> _AVAILABLE RECORDS_
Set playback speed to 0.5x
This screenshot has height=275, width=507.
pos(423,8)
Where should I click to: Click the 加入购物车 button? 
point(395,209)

> _TASK DIRECTIONS_
Nothing but the lines from the one with "This screenshot has height=275, width=507." through the last line of the entries should be repeated, and those exactly.

> _RESULT OF THE TASK_
This screenshot has height=275, width=507.
pos(423,8)
Where should I click to: Click the 加入购物车 button? 
point(395,209)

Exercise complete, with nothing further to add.